The price increases have been especially marked in aviation, casualty, political violence and terrorism cover, he says. While reinsurers are keen to diversify into new areas such as Africa during soft pricing periods, the reverse is true when prices harden, he adds.
Most of the losses that led to the higher reinsurance rates weren’t incurred in Africa, yet the continent, as a relatively underinsured area, bears the brunt of the impact of higher costs. “Affordability has been hard to change,” Phillips says. “No-one has been able to make it affordable for the poor.” He points to a lack of trust in insurers, as well as hard to understand contracts, as part of the problem. As an expert in insurance, he had to study his own Covid-19 policy for two hours before he could understand it.
Phillips sees some grounds for optimism that mobile technology will help to create insurance scale as the middle class grows. But there is still a need to get over the trust hurdle, he says. Even with the right technology, many still seem reluctant to hand money over to an unknown corporate entity, he says.
- That makes it more likely that African rather than multinational companies will achieve success, he argues.
- “Governments and regulators have to do more to sell the benefits of insurance,” he says. “It’s not hitting home.”
It’s the economy . . .
Research from the Swiss Re Institute predicts that global inflation will remain higher than in the 2010s throughout the current decade. The impact on insurance claim costs, the research says, will be less in life policies compared with non-life, as life insurance benefits are defined at the outset.
A survey of insurance executives in Africa by EY found that increased household and businesses earnings are the leading driver of premiums growth. Strauss agrees that the economy and the reinsurance cycle will make it difficult to drive up penetration in the continent as a whole. But markets are diverse and it’s “very difficult to draw conclusions at African level”, he says. Cultural resistance to discussing death means that there can’t be a hard sell.
- The key criteria, Strauss says, are “flexibility, access and pricing point.” The use of digital products and distribution channels is “non-negotiable” and allowing premium “holidays” at times of economic stress makes policies easier to sell.

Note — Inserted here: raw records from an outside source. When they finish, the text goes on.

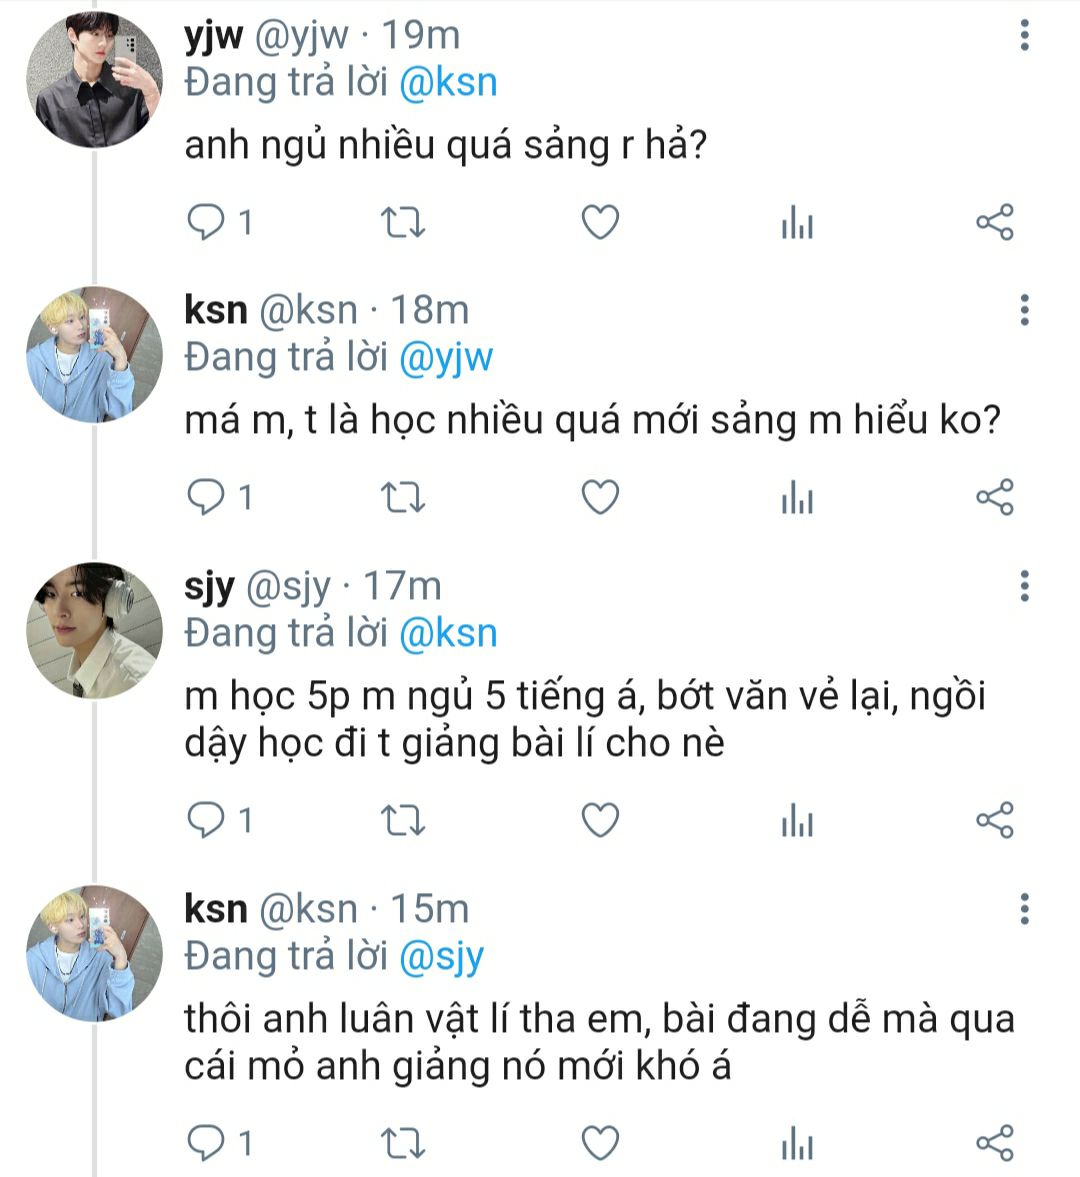
Task: Open sjy's profile avatar with headphones
Action: click(x=94, y=630)
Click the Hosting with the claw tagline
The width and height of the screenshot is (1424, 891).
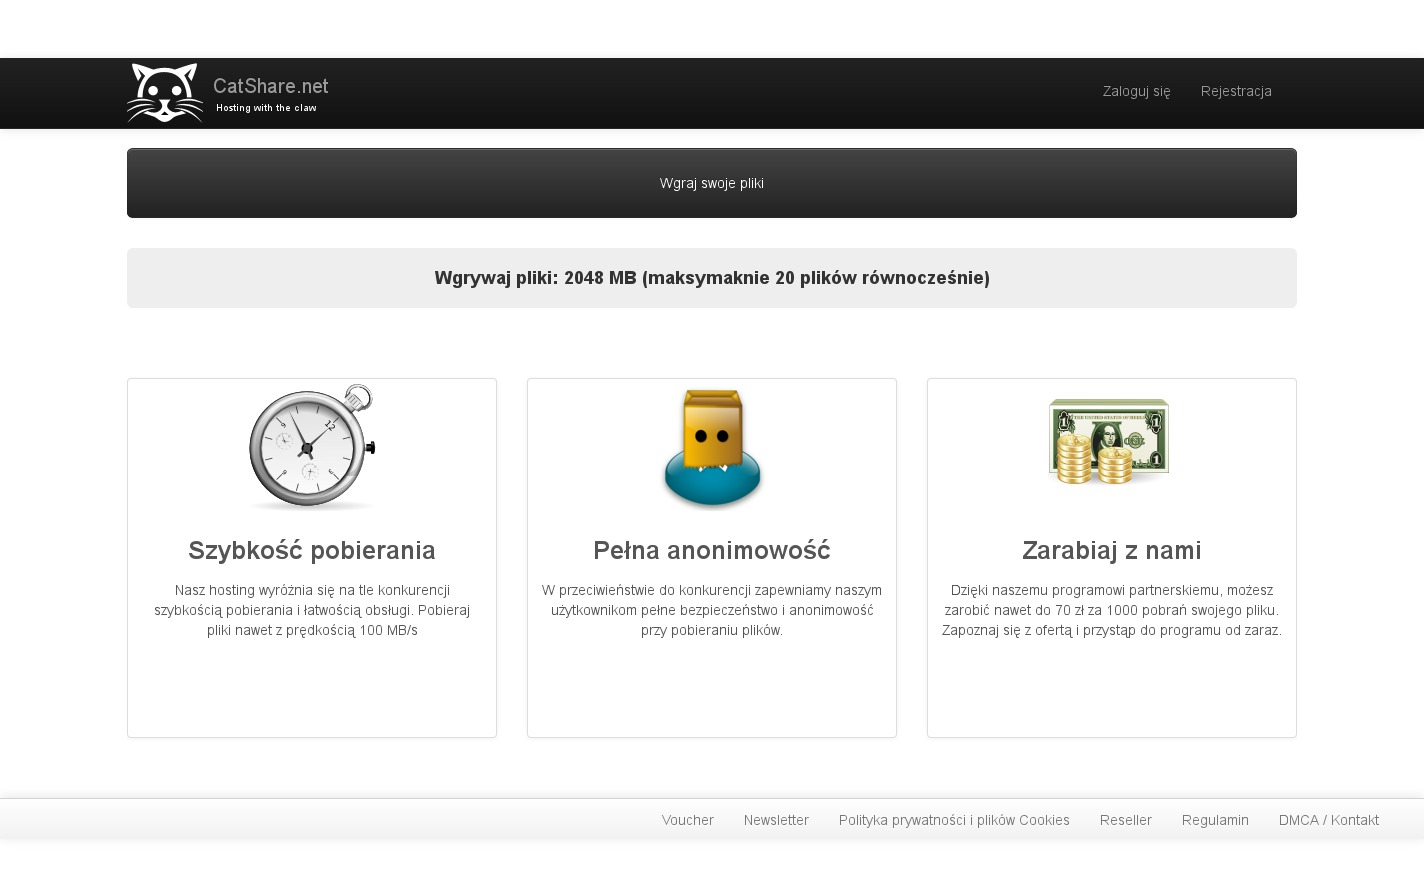pyautogui.click(x=266, y=108)
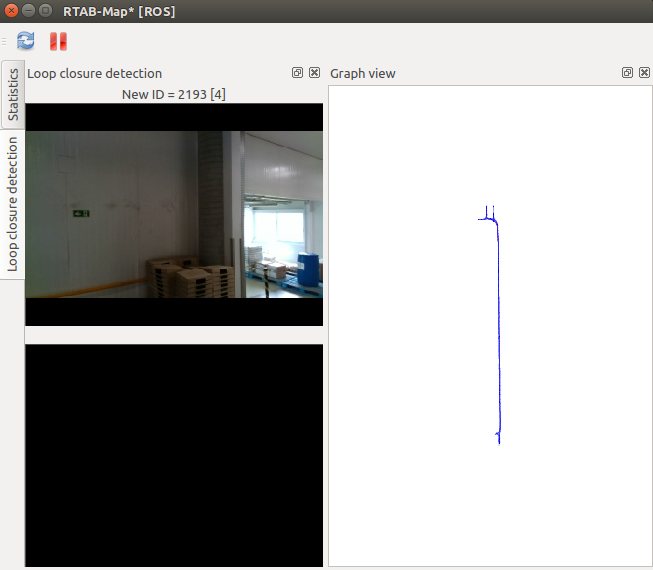Screen dimensions: 653x570
Task: Minimize the RTAB-Map window
Action: (28, 10)
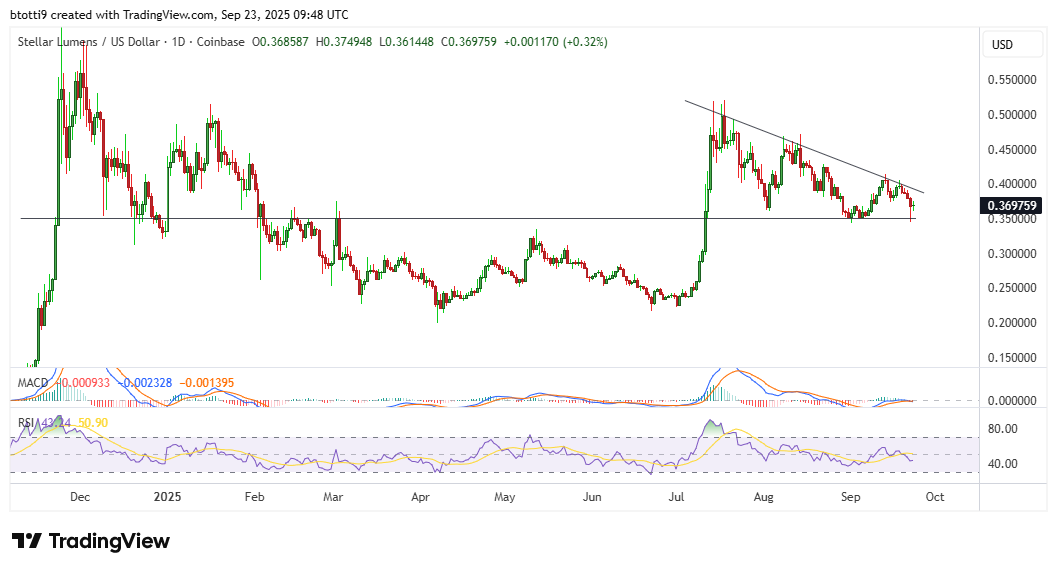Click the 2025 label on the time axis

pos(167,496)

Eddie Brown, head of francophone Africa at Prudential, says he “doesn’t entirely agree” with Phillips’ analysis. Prudential, which in 2021 took the strategic decision to concentrate on growth markets in Asia and Africa, has the scale which allows some reinsurance to be supplied internally, he says in Abidjan. The company is big enough to have some bargaining power when using external reinsurance, he adds.
Prudential Africa has 11,000 agents and a bancassurance network of over 600 bank branches in its eight African countries. Brown is confident on growth prospects in Africa, including in Côte d’Ivoire, where Prudential has opened three new agencies this year. “We’re on the ground, we understand the customers and the risks.”
Corporate employers have the power to drive African life insurance penetration by setting up more group schemes.